Pour échapper aux horreurs du front, un nombre croissant de soldats russes choisit la voie de la prison. Cette situation, révélée par un article de MediaZona, soulève de nombreuses questions sur le décret numéro 647 mis en place par Vladimir Poutine en 2022. Ce décret a restreint les moyens légaux pour éviter le service militaire aux seules personnes âgées de 65 ans et plus, souffrant de problèmes de santé graves, ou déjà condamnées à une peine d'emprisonnement.
Parmi ces soldats, Anton Putyatov, un sous-lieutenant de 37 ans, ancien professeur d'anglais, a pris la décision courageuse de déserter afin d'assister à la naissance de son enfant en juillet 2024. Après avoir été renvoyé sur le front et blessé, il a cherché à faire savoir à ses supérieurs militaires qu'il ne voulait plus participer aux opérations. Il est pourtant renvoyé au combat, sans aucune considération pour sa demande.
"On y envoie tout le monde"
"Je suis prêt à purger une peine de prison, conformément à la loi. Si ma sentence est de cinq à dix ans, je l'accepterai.
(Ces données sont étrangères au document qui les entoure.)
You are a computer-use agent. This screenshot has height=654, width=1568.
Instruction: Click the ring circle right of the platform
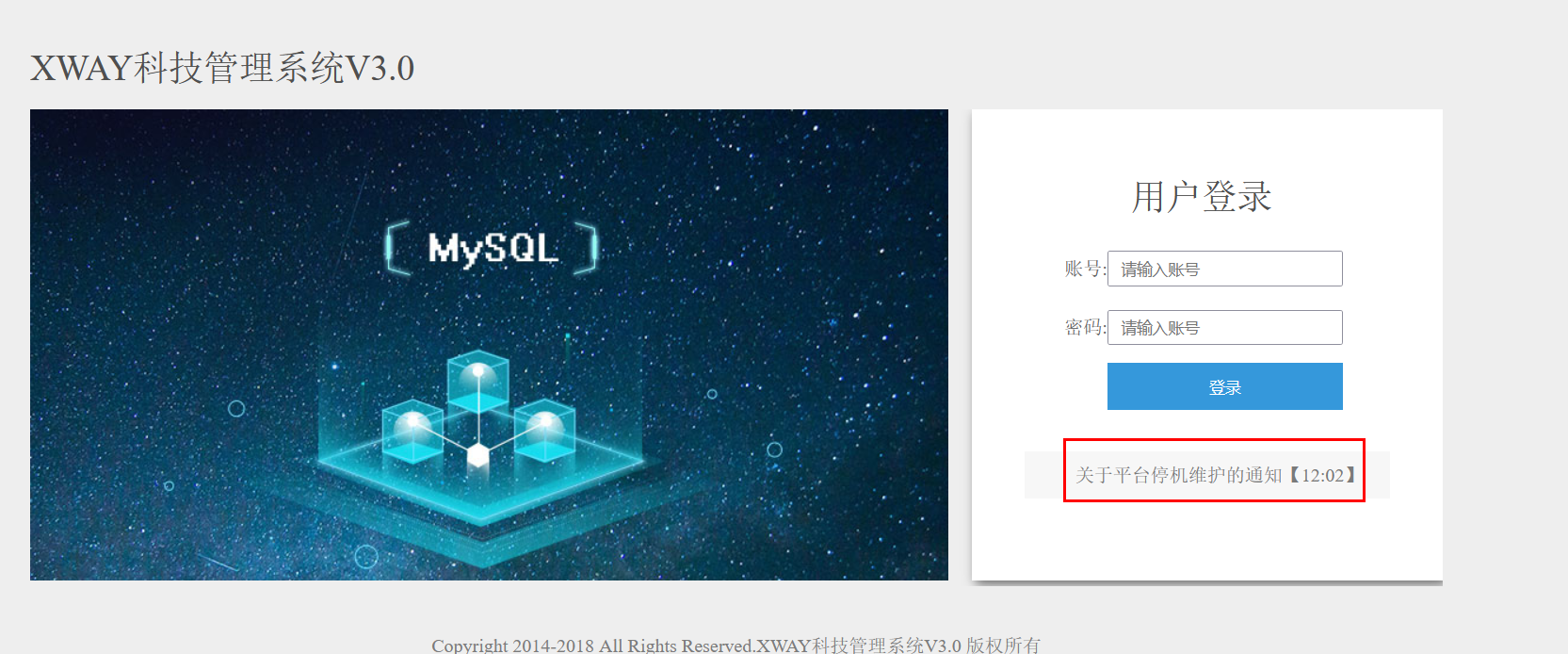774,450
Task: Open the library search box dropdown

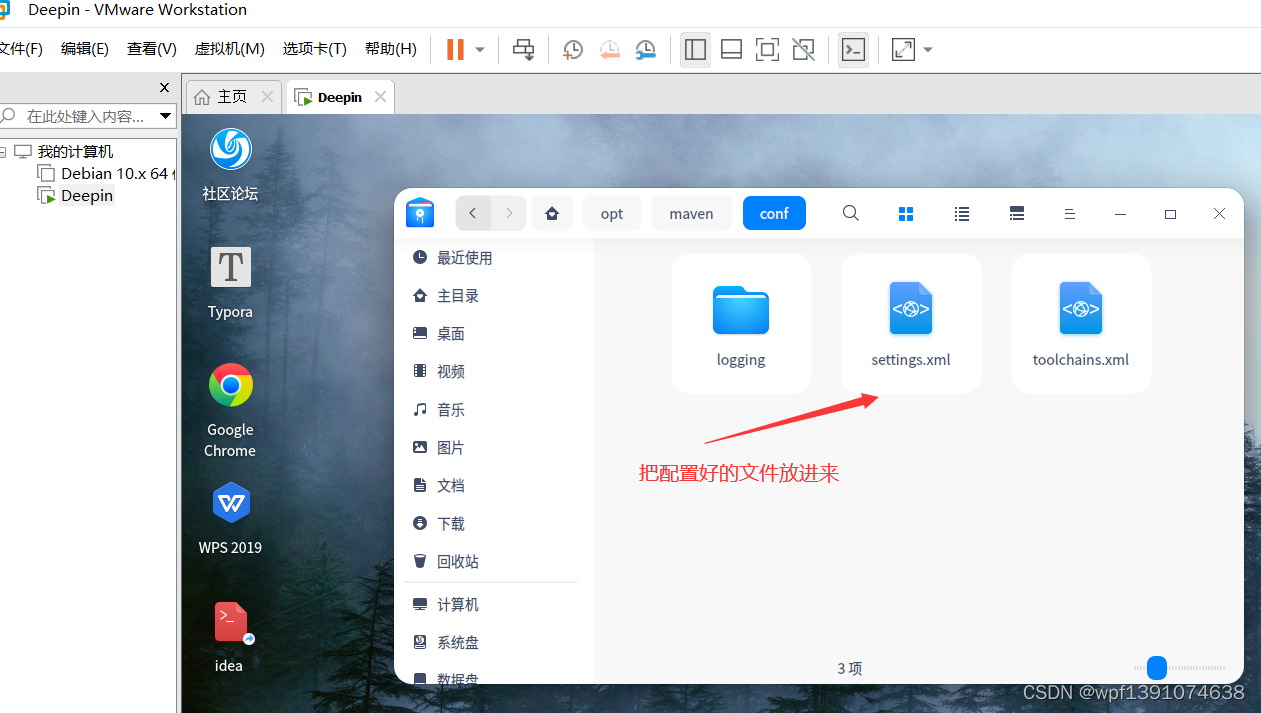Action: [165, 115]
Mais je refuse de retourner dans mon régiment," a-t-il déclaré. "Je veux aller en prison et ne pas être ici !" Ses paroles illustrent un sentiment partagé par de nombreux soldats qui se sentent piégés entre le devoir militaire et leur survie personnelle.
selon des spécialistes comme Vladimir Bernhardt, fondateur de l'Association des avocats militaires, plusieurs camps temporaires à travers la Russie accueillent ces soldats sans statut légal, piégés dans un processus judiciaire opaque. "Il n'y a pas assez d'hommes pour les assauts, donc on y envoie tout le monde," avertit-il. Cette situation met en lumière les conséquences tragiques de la mobilisation excessive et des conditions de vie des militaires russes, souvent laissés pour compte dans un système en crise.